SOGON und #EndWarOnNigerianWomen

Auch wenn einige afrikanische Länder eine liberalere Gesetzgebung haben, verbieten einige Abtreibung zur Gänze und verhängen hohe Strafen. Die nigerianischen Abtreibungsgesetze beispielsweise haben ihren Ursprung in der kolonialen Rechtssprechung. Demnach dürfen ungewollte Schwangerschaften nur dann abgebrochen werden, wenn das Leben der Frau akut bedroht ist. Darüber hinaus sind Abtreibungen illegal und werden mit einer hohen Freiheitsstrafe geahndet.

Die Folge: Fast nirgendwo auf der Welt sterben so viele Frauen im Zuge unsicherer Schwangerschaftsabbrüche. Die amerikanische NGO Guttmacher Institute schätzt, dass in Nigeria jährlich bis zu 2.8 Millionen illegale Abtreibungen stattfinden und um die 6.000 Frauen sterben.

Die Society of Gynaecology and Obstetrics of Nigeria (SOGON) ist der berufliche Dachverband der Gynäkolog:innen in Nigeria. Sein Ziel ist es, nigerianischen Frauen den höchstmöglichen Standard an „körperlicher, geistiger, reproduktiver und sexueller Gesundheit“ zu ermöglichen. Sie wollen helfen, medizinisches Facherpersonal zu schulen, um Todesfälle und Gesundheitsgefährdung durch Abtreibungen zu reduzieren. Neben dem Verband wurde 2019 auch der Hashtag #EndWarOnNigerianWomen ins Leben gerufen.

Trauriger Anlass war eine Razzia in der Marie-Stopes-Klinik, die kostenlose oder zumindest günstige medizinische Unterstützung für Frauen angeboten werden. Nigerianische Feminist:innen und LGBTQI+-Aktivist:innen schlossen sich zusammen, um das öffentliche Bewusstsein für den diskriminieren und gesundheits- und lebensgefährdenden Umgang mit Frauen zu schärfen.

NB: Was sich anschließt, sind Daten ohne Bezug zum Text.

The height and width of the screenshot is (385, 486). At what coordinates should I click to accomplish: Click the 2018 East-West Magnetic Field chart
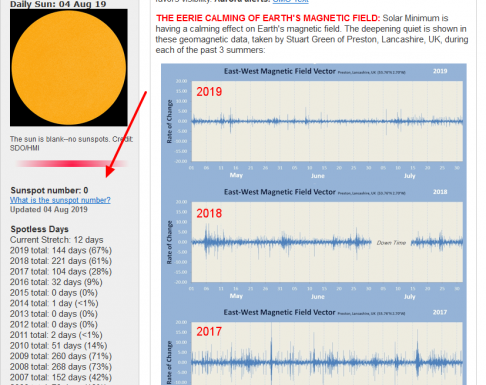[314, 243]
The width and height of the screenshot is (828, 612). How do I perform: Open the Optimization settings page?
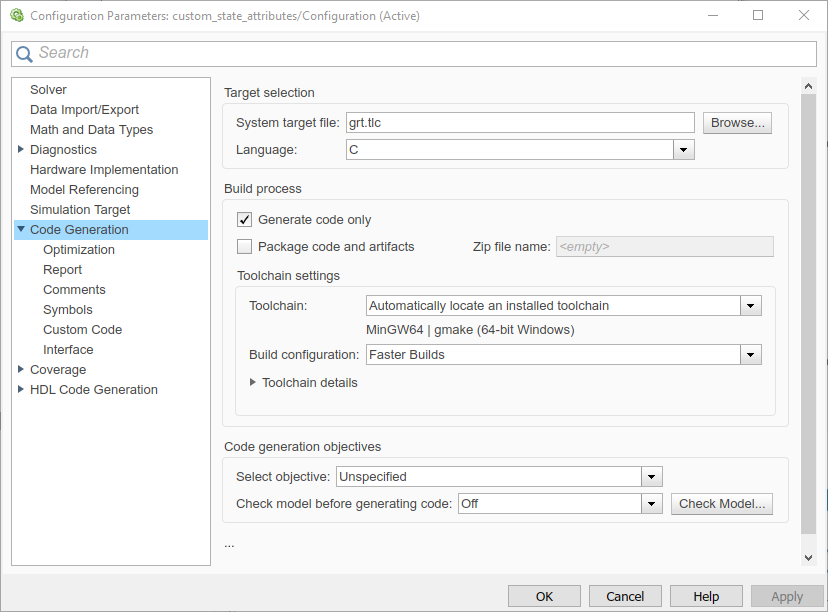coord(79,250)
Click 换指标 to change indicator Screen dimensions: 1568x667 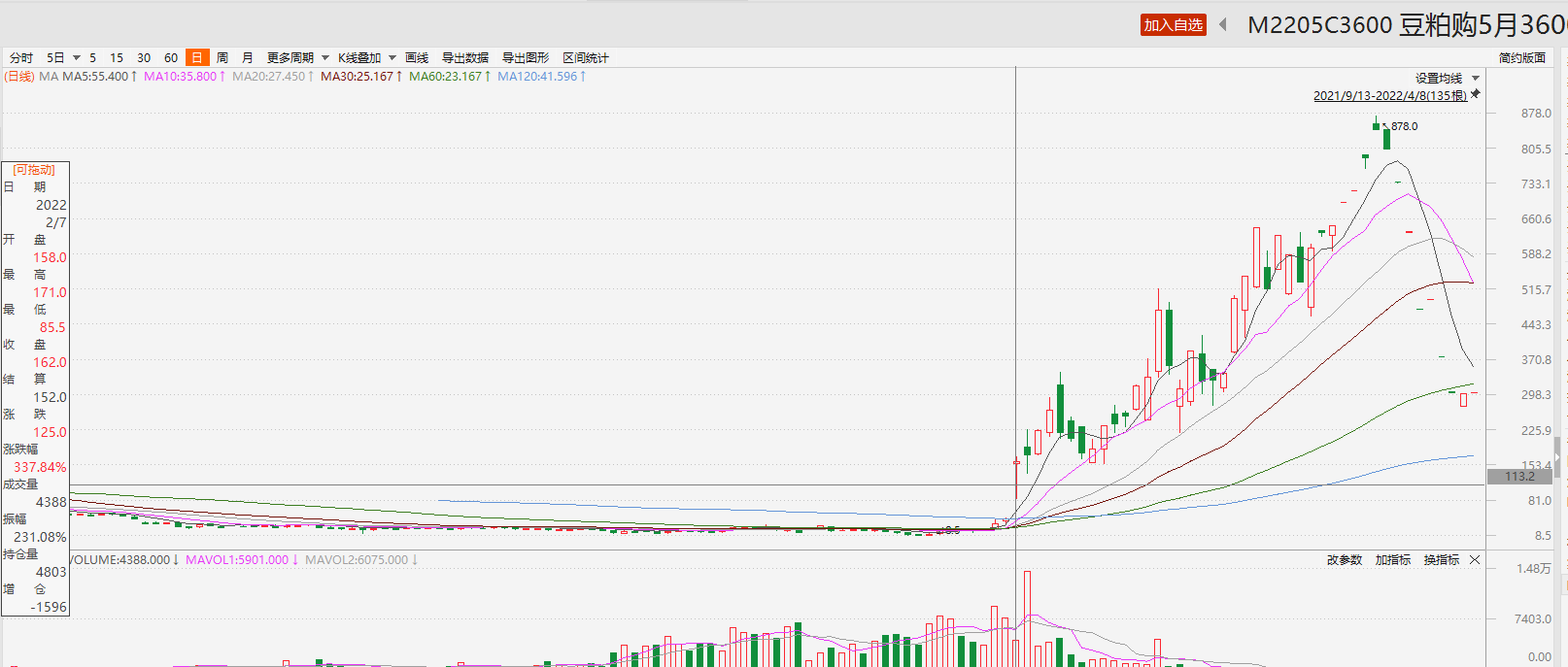coord(1442,560)
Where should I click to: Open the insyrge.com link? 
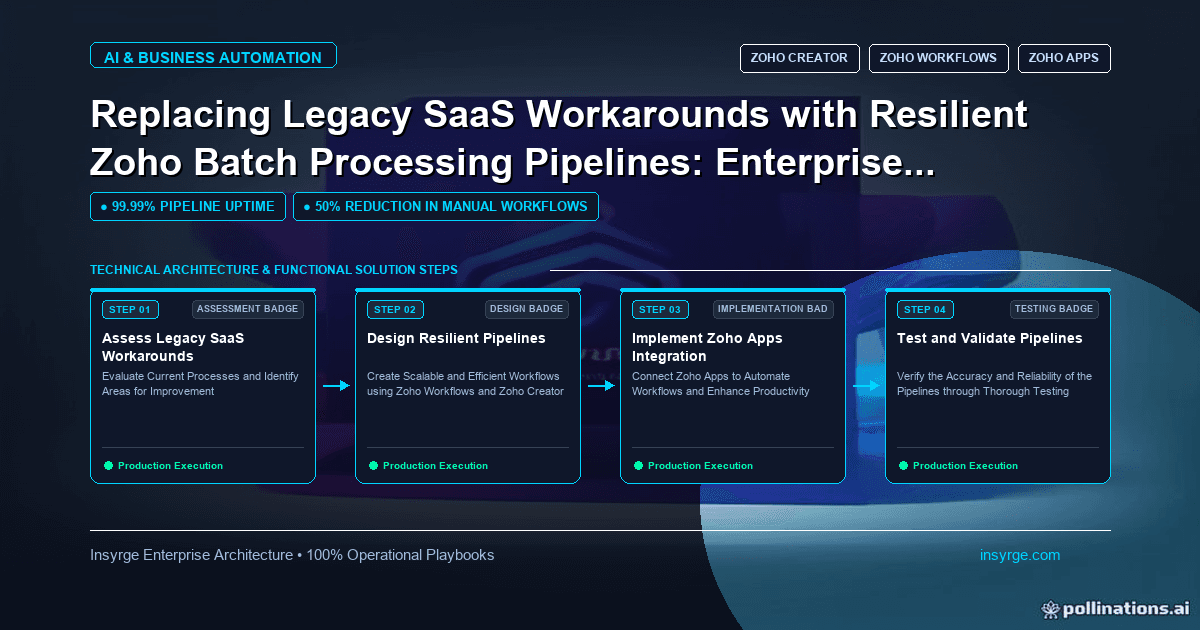[x=1020, y=555]
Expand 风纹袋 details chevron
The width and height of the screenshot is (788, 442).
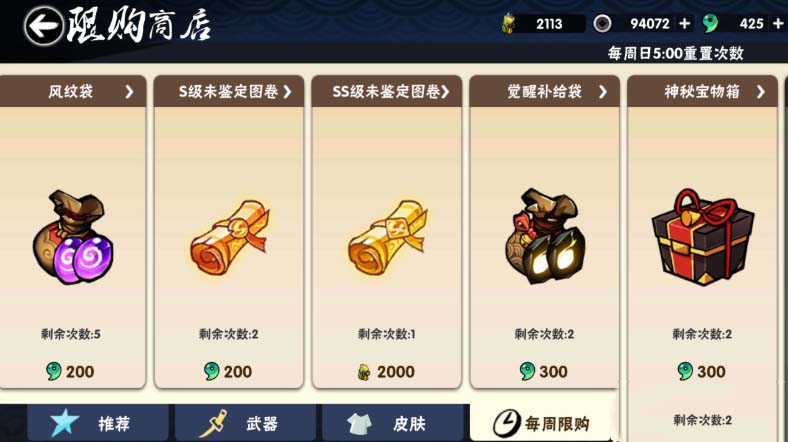tap(129, 91)
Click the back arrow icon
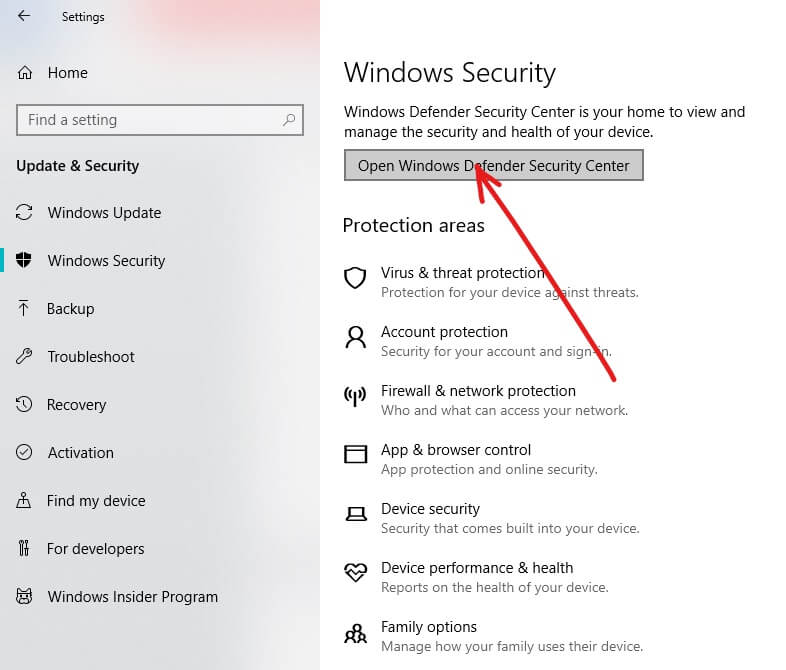The height and width of the screenshot is (670, 786). pyautogui.click(x=24, y=16)
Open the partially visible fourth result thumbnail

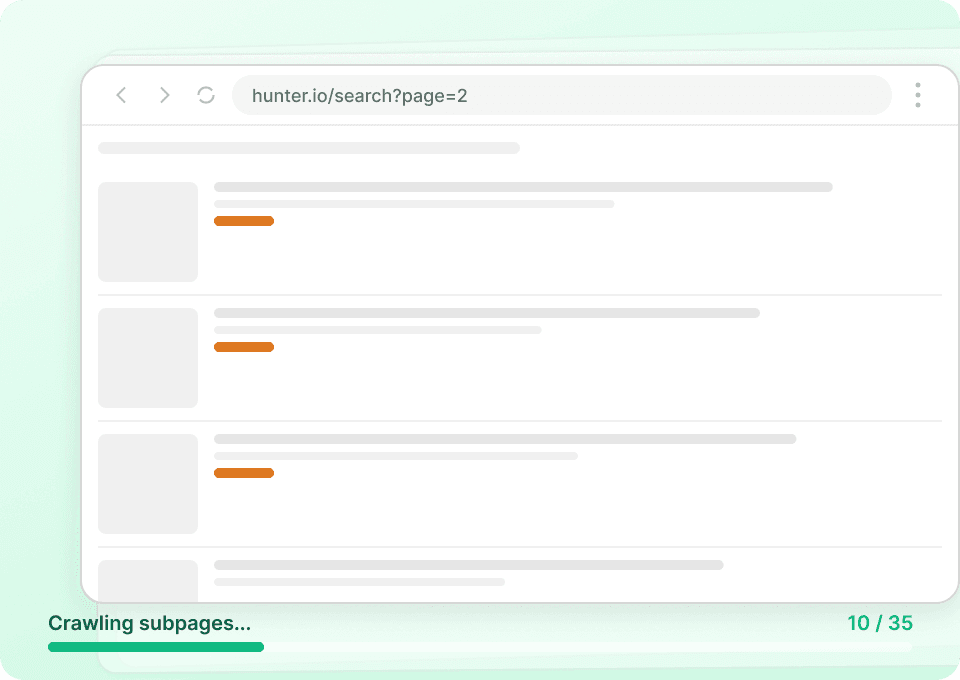coord(147,580)
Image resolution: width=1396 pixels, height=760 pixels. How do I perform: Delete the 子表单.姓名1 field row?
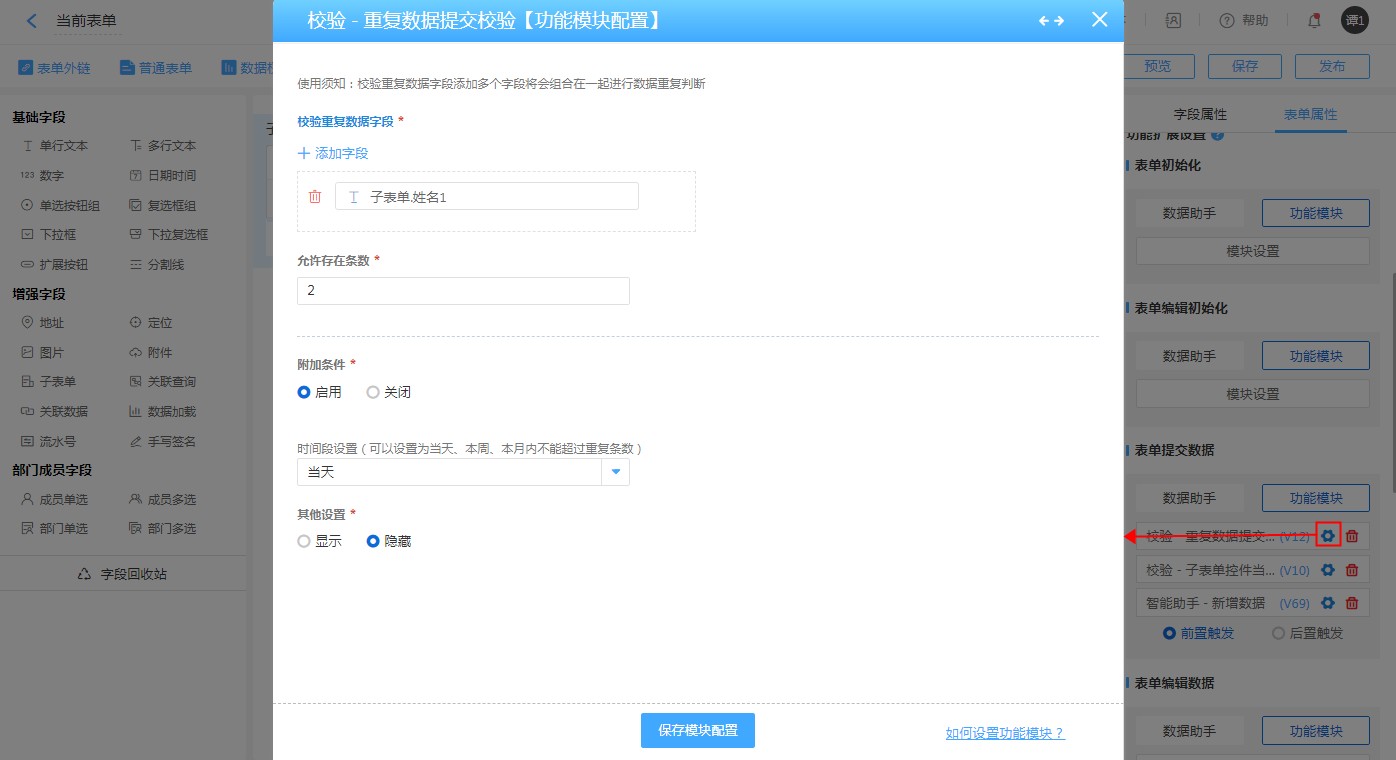point(315,197)
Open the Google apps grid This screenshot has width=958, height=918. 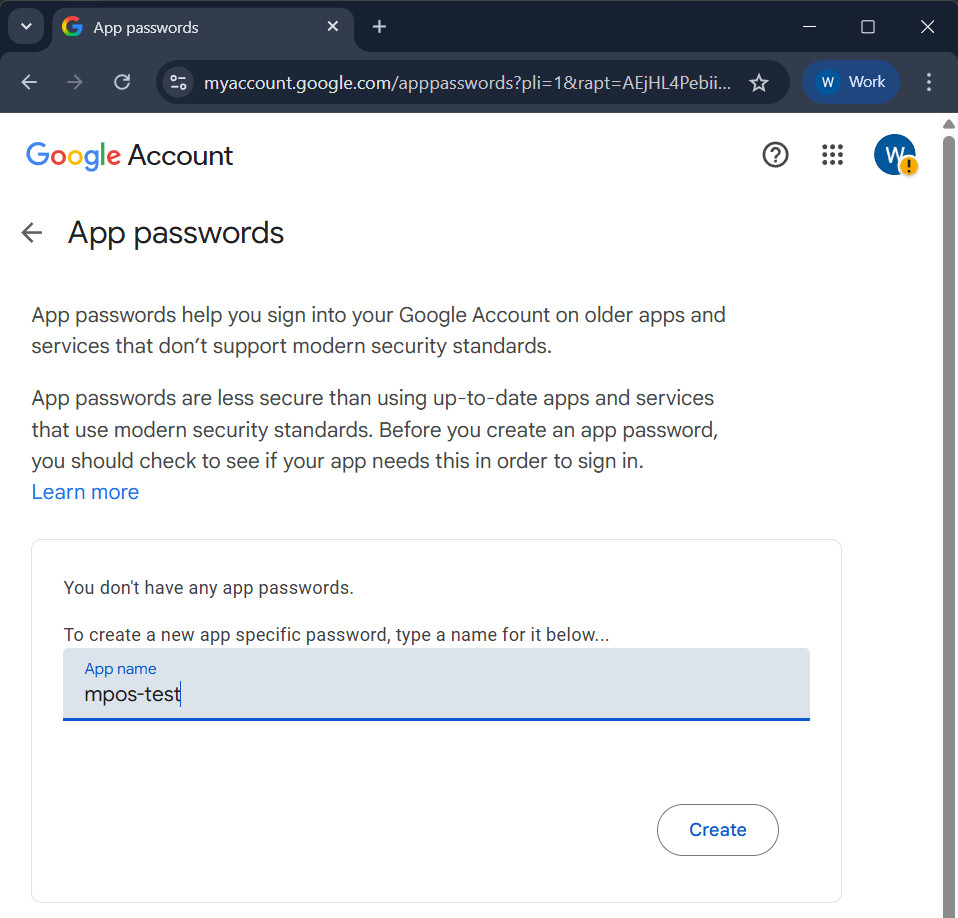click(832, 155)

Warum der Kampf weitergehen muss

Ohne Organisationen wie die oben genannten, würde sich in den betroffenen Ländern nichts ändern. Sie zeigen einmal mehr auf, wie wichtig die Arbeit von Aktivist:innen ist und wie wichtig es ist, dass diese Menschen jenen eine Stimme geben, die – zurecht – Angst vor den politischen Systemen haben.

Denn auch wenn vor Abtreibungskliniken in Österreich vereinzelt Missionare stehen, die einem den Eintritt in Abtreibungskliniken ohne Frage schwer machen und ins Gewissen reden wollen, ist die Situation international unvergleichbar gefährlicher. Das Recht auf den eigenen Körper darf keine Frage zwischen Leben oder Tod und zwischen Freiheit oder Gefängnis sein.